I combined all the disks into one big stripe just for testing throughput, with the client card slotted poorly, destroyed the zvol and turned off thin provisioning, got 30% more random read speed over the initial tests, and 25% random writes. just changing the pool layout with the same zvol settings made no effective change.

worthy of note is that the Q32T16 random writes were sending the cpu to 80+ % util.

i will use a seperate machine to run full speed tests on a fresh W11 install. more info coming tomorrow.

Tukhai · December 15, 2023, 3:32am

local storage benchmarks, these sequential tests were with all the drive in a single beeg stripe.
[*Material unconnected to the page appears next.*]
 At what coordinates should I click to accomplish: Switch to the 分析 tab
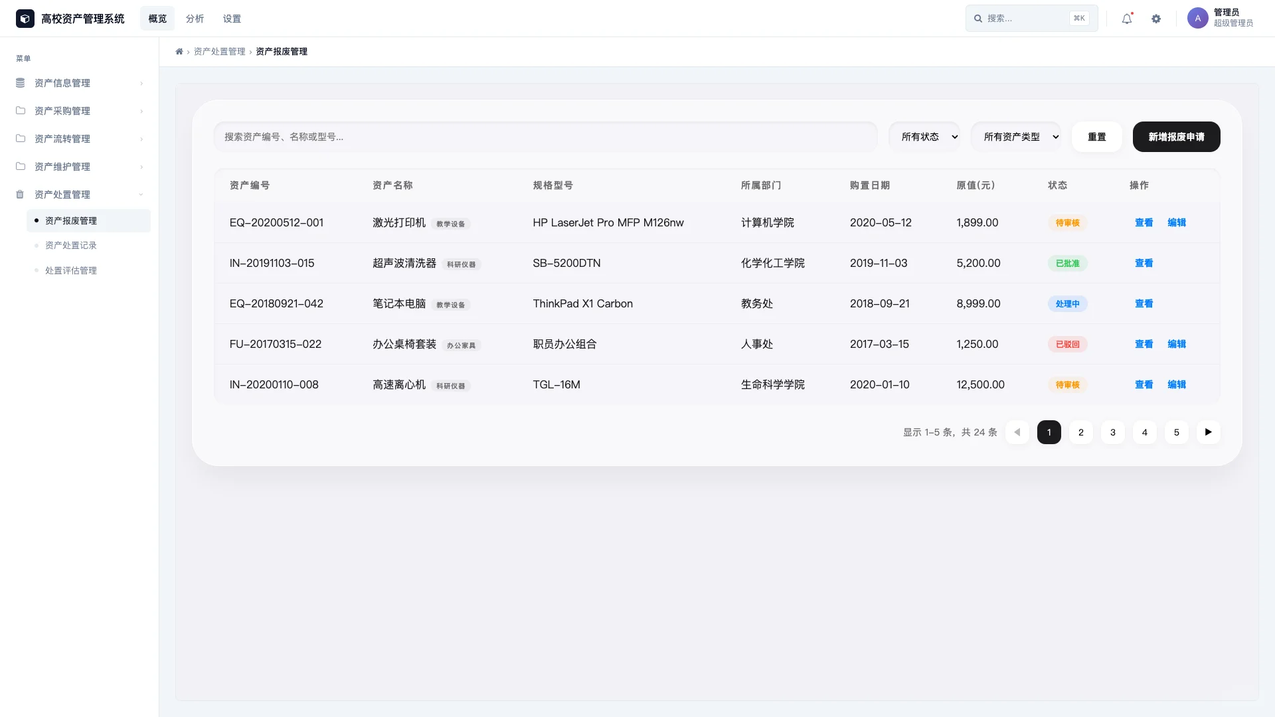195,19
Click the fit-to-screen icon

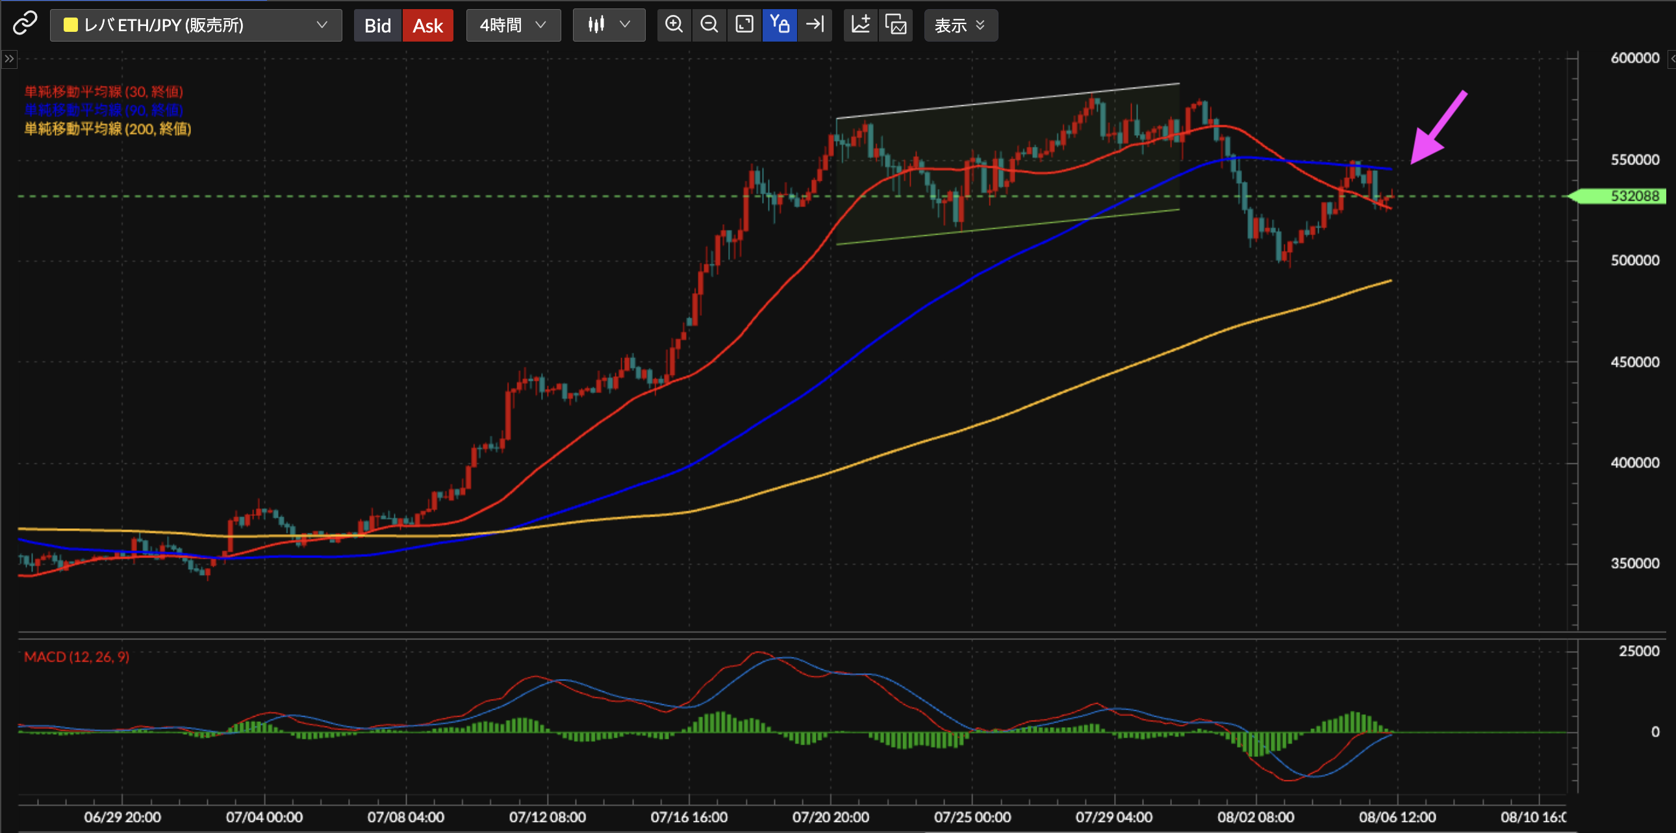[744, 25]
This is the drive back in 4 mirror pairs

all this was completed with compression off so it didnt fudge with anything.

jode · December 15, 2023, 9:09am

Try the script from here to simulate CrystalDiskMark locally.

Tukhai · December 25, 2023, 8:51pm

it’s been a minute since i had time to circle back to this. after changing the value of target to the U.2 pool and SIZE to 8144, i tried running this and it spat out a massive heap of errors. Almost all of them complaining about operand locations, and another that the IOEngine libaio could not be found. i’ll have to figure out what i need to tinker with to make this script work.

i suspect the other operand errors are due to the same or simmilar reason this one occurs at the top of the script.

the whole script completed instantly so i can only assume nothing ran due to the operand errors.

H-i-v-e · December 25, 2023, 11:04pm

The top of the script reads #!/bin/bash it’s a bash script so you need to run it with bash not with zsh! In case you put the contents of the script in a file say script.sh you should be able to run it in zsh by specifying which interpreter to use so the following should run without errors:

bash script.sh

system · September 24, 2024, 5:04pm

This topic was automatically closed 273 days after the last reply. New replies are no longer allowed.